The three legislators last week affirmed their determination to block any proposed amendment to the park act and insisted that alternative strategies had not been adequately explored.

However, the Bloomberg administration believes the Gansevoort transfer station for recyclables is a crucial element in the city’s Solid Waste Management Plan, aka SWAMP, which is intended to make each borough bear the burden of handling its own garbage. Quinn, who came out in support of the marine transfer station last year when she became speaker of the Council, supports the administration and came to the peninsula on May 31 to say it again, even though her Village constituency is not in favor of it.

“We’re calling on Albany to do the right thing,” said Bloomberg. “It’s not a simple local issue, it’s key to the entire SWAMP.”

Bloomberg said that Assemblymember Adriano Espaillat, of Washington Heights, would introduce the amendment in the Assembly. But because the proposal had not yet been assigned a legislative number, Assembly Speaker Sheldon Silver and Senate Majority Leader Joseph Bruno were not familiar with the proposal and would not comment, according to their aides.

“There is no other place for it,” said Bloomberg referring to the Gansevoort transfer station. “If this doesn’t happen, we’ll keep polluting our air.” The marine transfer for recyclables on Gansevoort and another proposed marine transfer for commercial waste at Pier 99 at W. 59th St. would cut more that 5,000 Sanitation truck trips a year, according to the Bloomberg administration.

Quinn said the proposed marine transfer facility, which is planned to include an educational component about recycling, would be compatible with the park use of Gansevoort.

“It’s fair,” Quinn said. “We’re done with the days of putting noxious uses in the outer boroughs and communities of color.”

But Gottfried said in a telephone interview that the administration’s insistence that there are no alternatives to Gansevoort is “hogwash.” Gottfried said he and Glick had made alternative suggestions, “not in someone else’s backyard but in my backyard.” The idea of putting a marine transfer station just north of W. 34th St. on Pier 76, which is not earmarked for park use and currently accommodates the auto tow pound and the police Mounted Unit, has been ignored, Gottfried said.

A potential rail transfer station at W. 34th St. in Hudson Yards is another alternative that hasn’t been studied, said Gottfried.

“They may say it has been studied, but they won’t show us a document,” Gottfried said

Duane said CSX and Metro-North, which control the West Side rail connection, have indicated the line could accommodate trains taking trash out of Manhattan.

“There is also Pier 57,” Duane said.

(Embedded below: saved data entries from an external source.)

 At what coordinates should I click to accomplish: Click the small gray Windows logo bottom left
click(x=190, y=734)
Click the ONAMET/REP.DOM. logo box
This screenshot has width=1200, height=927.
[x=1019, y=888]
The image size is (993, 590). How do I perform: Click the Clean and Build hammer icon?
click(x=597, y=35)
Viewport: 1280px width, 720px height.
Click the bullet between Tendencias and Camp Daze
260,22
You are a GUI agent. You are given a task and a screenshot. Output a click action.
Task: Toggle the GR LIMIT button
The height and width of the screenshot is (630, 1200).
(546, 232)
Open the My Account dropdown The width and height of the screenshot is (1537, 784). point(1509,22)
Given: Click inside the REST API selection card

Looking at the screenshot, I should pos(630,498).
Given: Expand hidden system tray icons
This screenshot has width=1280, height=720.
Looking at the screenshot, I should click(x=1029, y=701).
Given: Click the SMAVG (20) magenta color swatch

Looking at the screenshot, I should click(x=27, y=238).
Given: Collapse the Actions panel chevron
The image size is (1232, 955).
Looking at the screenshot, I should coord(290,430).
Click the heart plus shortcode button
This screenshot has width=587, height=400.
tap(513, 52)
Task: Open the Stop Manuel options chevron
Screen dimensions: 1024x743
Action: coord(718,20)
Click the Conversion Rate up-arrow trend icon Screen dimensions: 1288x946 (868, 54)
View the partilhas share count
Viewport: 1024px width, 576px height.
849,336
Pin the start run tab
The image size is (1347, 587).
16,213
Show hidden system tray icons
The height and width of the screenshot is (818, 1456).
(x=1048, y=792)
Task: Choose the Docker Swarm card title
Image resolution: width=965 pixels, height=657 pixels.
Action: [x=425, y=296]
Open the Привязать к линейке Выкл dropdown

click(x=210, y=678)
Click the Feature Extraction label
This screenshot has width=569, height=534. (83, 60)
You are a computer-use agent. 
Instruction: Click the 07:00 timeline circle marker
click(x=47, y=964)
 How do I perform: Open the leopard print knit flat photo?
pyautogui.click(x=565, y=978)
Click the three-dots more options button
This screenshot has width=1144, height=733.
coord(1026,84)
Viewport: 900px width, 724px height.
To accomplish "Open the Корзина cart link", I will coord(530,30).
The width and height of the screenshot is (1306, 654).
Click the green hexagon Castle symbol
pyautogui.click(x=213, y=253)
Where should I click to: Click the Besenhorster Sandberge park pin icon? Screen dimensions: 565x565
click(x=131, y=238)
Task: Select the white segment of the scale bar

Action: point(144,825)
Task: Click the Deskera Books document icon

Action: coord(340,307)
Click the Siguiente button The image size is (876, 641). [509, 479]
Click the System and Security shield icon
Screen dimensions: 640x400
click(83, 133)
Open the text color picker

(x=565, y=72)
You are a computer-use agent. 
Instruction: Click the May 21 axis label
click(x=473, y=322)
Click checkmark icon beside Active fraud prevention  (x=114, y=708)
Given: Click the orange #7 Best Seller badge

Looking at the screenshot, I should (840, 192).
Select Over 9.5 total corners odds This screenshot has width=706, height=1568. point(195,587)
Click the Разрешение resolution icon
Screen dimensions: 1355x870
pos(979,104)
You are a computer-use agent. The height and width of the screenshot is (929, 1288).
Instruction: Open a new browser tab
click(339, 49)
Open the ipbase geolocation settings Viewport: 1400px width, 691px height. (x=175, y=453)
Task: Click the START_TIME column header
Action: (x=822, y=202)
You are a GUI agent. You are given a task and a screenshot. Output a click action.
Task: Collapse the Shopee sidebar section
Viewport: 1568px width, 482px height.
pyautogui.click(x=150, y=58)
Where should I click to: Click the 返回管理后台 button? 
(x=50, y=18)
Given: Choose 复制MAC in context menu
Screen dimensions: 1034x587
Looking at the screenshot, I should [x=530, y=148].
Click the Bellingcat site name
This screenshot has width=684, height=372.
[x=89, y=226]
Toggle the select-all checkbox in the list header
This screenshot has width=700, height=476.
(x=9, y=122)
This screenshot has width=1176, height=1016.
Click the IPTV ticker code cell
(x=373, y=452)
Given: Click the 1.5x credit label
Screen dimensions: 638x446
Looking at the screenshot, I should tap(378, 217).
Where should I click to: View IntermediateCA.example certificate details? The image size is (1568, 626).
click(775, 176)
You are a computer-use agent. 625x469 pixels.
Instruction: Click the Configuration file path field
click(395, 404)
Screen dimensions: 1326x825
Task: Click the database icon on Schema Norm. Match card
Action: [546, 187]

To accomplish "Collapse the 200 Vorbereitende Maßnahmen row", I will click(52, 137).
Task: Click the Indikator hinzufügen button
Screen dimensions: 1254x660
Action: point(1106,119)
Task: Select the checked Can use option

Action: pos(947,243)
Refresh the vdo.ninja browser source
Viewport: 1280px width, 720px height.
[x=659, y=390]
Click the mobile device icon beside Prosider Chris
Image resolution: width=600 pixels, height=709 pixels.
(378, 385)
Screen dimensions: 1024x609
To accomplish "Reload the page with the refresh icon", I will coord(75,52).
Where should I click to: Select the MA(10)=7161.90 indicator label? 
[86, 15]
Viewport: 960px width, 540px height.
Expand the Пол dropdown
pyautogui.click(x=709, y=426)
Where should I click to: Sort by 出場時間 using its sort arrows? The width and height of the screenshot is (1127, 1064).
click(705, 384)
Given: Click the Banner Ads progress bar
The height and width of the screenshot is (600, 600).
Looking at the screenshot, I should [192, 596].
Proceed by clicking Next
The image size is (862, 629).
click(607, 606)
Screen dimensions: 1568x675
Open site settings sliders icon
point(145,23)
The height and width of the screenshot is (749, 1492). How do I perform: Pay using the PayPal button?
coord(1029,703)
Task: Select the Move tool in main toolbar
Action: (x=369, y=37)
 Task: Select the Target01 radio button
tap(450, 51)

He acknowledged that the Hudson River Park Trust has designated the Witkoff organization as the commercial developer of Pier 57, at W. 15th St., but he said the project — for a banquet hall and major event space — seems to be in limbo. “I’ve spoken to people about Pier 57 as a possible marine transfer site and a lot of them are O.K. with it,” Duane said.

Glick agreed that alternatives have been virtually ignored.

“It’s always been clear that if any piece of the SWAMP doesn’t work, the city would go back and fix it,” Glick said. “And why does this have to be done quickly? The city can’t even begin to work on Gansevoort until 2012. A marine transfer station on Pier 76 could be operational by then,” she said.